━━━━━ 行一覧 ━━━━━

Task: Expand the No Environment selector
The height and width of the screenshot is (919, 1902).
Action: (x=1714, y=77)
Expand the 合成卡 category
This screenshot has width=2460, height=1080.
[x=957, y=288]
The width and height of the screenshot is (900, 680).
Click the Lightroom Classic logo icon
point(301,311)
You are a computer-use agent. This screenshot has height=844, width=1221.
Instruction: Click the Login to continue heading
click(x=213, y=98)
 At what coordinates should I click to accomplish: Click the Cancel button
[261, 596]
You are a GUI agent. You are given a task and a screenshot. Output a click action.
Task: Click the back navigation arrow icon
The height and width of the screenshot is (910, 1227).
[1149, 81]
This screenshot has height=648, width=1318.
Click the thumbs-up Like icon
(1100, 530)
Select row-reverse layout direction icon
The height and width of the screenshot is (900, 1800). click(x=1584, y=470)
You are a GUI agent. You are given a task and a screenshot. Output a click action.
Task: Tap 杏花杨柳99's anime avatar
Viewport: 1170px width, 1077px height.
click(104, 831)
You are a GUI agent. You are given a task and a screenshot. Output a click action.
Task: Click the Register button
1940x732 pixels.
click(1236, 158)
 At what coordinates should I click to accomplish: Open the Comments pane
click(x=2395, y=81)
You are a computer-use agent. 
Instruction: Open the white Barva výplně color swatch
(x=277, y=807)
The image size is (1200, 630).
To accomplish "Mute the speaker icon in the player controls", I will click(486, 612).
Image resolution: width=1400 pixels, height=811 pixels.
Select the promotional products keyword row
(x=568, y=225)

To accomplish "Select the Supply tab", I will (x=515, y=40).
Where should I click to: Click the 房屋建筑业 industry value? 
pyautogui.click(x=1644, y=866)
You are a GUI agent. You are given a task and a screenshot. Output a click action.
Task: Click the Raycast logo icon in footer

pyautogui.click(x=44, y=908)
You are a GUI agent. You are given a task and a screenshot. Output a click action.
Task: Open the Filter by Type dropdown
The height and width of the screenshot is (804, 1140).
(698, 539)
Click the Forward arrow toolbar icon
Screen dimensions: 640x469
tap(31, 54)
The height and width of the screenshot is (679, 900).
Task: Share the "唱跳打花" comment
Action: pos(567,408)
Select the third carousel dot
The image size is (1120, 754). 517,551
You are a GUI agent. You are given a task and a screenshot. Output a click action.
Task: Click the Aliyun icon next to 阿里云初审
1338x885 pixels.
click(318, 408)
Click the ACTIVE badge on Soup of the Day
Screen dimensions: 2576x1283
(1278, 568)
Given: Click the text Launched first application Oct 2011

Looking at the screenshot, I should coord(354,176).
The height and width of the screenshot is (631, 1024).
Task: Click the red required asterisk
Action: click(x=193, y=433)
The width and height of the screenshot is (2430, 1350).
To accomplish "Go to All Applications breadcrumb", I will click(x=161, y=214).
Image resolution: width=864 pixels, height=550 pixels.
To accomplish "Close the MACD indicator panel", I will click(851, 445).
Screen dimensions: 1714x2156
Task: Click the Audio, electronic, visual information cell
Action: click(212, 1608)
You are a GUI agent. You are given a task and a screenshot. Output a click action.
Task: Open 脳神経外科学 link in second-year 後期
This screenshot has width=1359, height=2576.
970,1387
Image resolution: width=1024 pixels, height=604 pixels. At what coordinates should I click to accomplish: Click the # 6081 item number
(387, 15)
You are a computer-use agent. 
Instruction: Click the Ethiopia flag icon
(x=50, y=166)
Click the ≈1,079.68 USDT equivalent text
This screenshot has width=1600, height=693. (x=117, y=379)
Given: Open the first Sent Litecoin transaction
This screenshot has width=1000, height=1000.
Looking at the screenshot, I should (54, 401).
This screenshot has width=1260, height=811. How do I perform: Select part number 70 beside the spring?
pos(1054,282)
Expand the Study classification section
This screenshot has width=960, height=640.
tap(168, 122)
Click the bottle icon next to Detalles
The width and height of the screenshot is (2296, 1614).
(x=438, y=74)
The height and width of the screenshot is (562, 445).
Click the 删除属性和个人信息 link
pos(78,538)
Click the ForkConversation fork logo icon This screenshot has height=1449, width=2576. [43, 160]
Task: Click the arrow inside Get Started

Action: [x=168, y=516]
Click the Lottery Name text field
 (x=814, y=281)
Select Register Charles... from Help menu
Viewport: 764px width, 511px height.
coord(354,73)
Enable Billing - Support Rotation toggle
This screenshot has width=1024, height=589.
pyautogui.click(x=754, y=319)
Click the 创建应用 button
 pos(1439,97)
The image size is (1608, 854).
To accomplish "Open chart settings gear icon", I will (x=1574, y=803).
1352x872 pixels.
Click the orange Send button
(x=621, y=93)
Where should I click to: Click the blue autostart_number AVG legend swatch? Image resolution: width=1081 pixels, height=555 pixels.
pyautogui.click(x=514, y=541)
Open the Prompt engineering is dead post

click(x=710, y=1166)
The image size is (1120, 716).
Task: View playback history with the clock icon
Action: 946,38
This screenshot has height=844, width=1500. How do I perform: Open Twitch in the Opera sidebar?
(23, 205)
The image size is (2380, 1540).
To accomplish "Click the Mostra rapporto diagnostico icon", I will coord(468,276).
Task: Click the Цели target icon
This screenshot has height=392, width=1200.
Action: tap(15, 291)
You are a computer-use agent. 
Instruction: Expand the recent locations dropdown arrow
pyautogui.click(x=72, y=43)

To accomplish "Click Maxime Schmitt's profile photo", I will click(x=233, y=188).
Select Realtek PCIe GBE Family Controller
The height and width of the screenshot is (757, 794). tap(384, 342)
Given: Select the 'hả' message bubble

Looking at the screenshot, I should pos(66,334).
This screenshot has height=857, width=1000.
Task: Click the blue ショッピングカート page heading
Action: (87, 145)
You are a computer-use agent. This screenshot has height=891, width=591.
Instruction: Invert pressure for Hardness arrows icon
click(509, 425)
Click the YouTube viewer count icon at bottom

━━━━━

> 課題文: 上に示した行をすべて、一字も変えずにそのまま出力しなさい。

> 演習の結果:
Task: Expand the No Environment selector
The height and width of the screenshot is (919, 1902).
Action: (x=1714, y=77)
Expand the 合成卡 category
This screenshot has width=2460, height=1080.
[x=957, y=288]
The width and height of the screenshot is (900, 680).
Click the Lightroom Classic logo icon
point(301,311)
You are a computer-use agent. This screenshot has height=844, width=1221.
Instruction: Click the Login to continue heading
click(x=213, y=98)
 At what coordinates should I click to accomplish: Click the Cancel button
[261, 596]
You are a GUI agent. You are given a task and a screenshot. Output a click action.
Task: Click the back navigation arrow icon
The height and width of the screenshot is (910, 1227).
[1149, 81]
This screenshot has height=648, width=1318.
Click the thumbs-up Like icon
(1100, 530)
Select row-reverse layout direction icon
The height and width of the screenshot is (900, 1800). click(x=1584, y=470)
You are a GUI agent. You are given a task and a screenshot. Output a click action.
Task: Tap 杏花杨柳99's anime avatar
Viewport: 1170px width, 1077px height.
click(104, 831)
You are a GUI agent. You are given a task and a screenshot. Output a click action.
Task: Click the Register button
1940x732 pixels.
click(1236, 158)
 At what coordinates should I click to accomplish: Open the Comments pane
click(x=2395, y=81)
You are a computer-use agent. 
Instruction: Open the white Barva výplně color swatch
(x=277, y=807)
The image size is (1200, 630).
To accomplish "Mute the speaker icon in the player controls", I will click(486, 612).
Image resolution: width=1400 pixels, height=811 pixels.
Select the promotional products keyword row
(x=568, y=225)

To accomplish "Select the Supply tab", I will (x=515, y=40).
Where should I click to: Click the 房屋建筑业 industry value? 
pyautogui.click(x=1644, y=866)
You are a GUI agent. You are given a task and a screenshot. Output a click action.
Task: Click the Raycast logo icon in footer

pyautogui.click(x=44, y=908)
You are a GUI agent. You are given a task and a screenshot. Output a click action.
Task: Open the Filter by Type dropdown
The height and width of the screenshot is (804, 1140).
(698, 539)
Click the Forward arrow toolbar icon
Screen dimensions: 640x469
tap(31, 54)
The height and width of the screenshot is (679, 900).
Task: Share the "唱跳打花" comment
Action: pos(567,408)
Select the third carousel dot
The image size is (1120, 754). 517,551
You are a GUI agent. You are given a task and a screenshot. Output a click action.
Task: Click the Aliyun icon next to 阿里云初审
1338x885 pixels.
click(318, 408)
Click the ACTIVE badge on Soup of the Day
Screen dimensions: 2576x1283
(1278, 568)
Given: Click the text Launched first application Oct 2011

Looking at the screenshot, I should coord(354,176).
The height and width of the screenshot is (631, 1024).
Task: Click the red required asterisk
Action: click(x=193, y=433)
The width and height of the screenshot is (2430, 1350).
To accomplish "Go to All Applications breadcrumb", I will click(x=161, y=214).
Image resolution: width=864 pixels, height=550 pixels.
To accomplish "Close the MACD indicator panel", I will click(851, 445).
Screen dimensions: 1714x2156
Task: Click the Audio, electronic, visual information cell
Action: click(212, 1608)
You are a GUI agent. You are given a task and a screenshot. Output a click action.
Task: Open 脳神経外科学 link in second-year 後期
This screenshot has width=1359, height=2576.
970,1387
Image resolution: width=1024 pixels, height=604 pixels. At what coordinates should I click to accomplish: Click the # 6081 item number
(387, 15)
You are a computer-use agent. 
Instruction: Click the Ethiopia flag icon
(x=50, y=166)
Click the ≈1,079.68 USDT equivalent text
This screenshot has width=1600, height=693. (x=117, y=379)
Given: Open the first Sent Litecoin transaction
This screenshot has width=1000, height=1000.
Looking at the screenshot, I should (54, 401).
This screenshot has width=1260, height=811. How do I perform: Select part number 70 beside the spring?
pos(1054,282)
Expand the Study classification section
This screenshot has width=960, height=640.
tap(168, 122)
Click the bottle icon next to Detalles
The width and height of the screenshot is (2296, 1614).
(x=438, y=74)
The height and width of the screenshot is (562, 445).
Click the 删除属性和个人信息 link
pos(78,538)
Click the ForkConversation fork logo icon This screenshot has height=1449, width=2576. [43, 160]
Task: Click the arrow inside Get Started

Action: [x=168, y=516]
Click the Lottery Name text field
 (x=814, y=281)
Select Register Charles... from Help menu
Viewport: 764px width, 511px height.
coord(354,73)
Enable Billing - Support Rotation toggle
This screenshot has width=1024, height=589.
pyautogui.click(x=754, y=319)
Click the 创建应用 button
 pos(1439,97)
The image size is (1608, 854).
To accomplish "Open chart settings gear icon", I will (x=1574, y=803).
1352x872 pixels.
Click the orange Send button
(x=621, y=93)
Where should I click to: Click the blue autostart_number AVG legend swatch? Image resolution: width=1081 pixels, height=555 pixels.
pyautogui.click(x=514, y=541)
Open the Prompt engineering is dead post

click(x=710, y=1166)
The image size is (1120, 716).
Task: View playback history with the clock icon
Action: 946,38
This screenshot has height=844, width=1500. How do I perform: Open Twitch in the Opera sidebar?
(23, 205)
The image size is (2380, 1540).
To accomplish "Click the Mostra rapporto diagnostico icon", I will coord(468,276).
Task: Click the Цели target icon
This screenshot has height=392, width=1200.
Action: tap(15, 291)
You are a computer-use agent. 
Instruction: Expand the recent locations dropdown arrow
pyautogui.click(x=72, y=43)

To accomplish "Click Maxime Schmitt's profile photo", I will click(x=233, y=188).
Select Realtek PCIe GBE Family Controller
The height and width of the screenshot is (757, 794). tap(384, 342)
Given: Select the 'hả' message bubble

Looking at the screenshot, I should pos(66,334).
This screenshot has height=857, width=1000.
Task: Click the blue ショッピングカート page heading
Action: (87, 145)
You are a computer-use agent. This screenshot has height=891, width=591.
Instruction: Invert pressure for Hardness arrows icon
click(509, 425)
Click the YouTube viewer count icon at bottom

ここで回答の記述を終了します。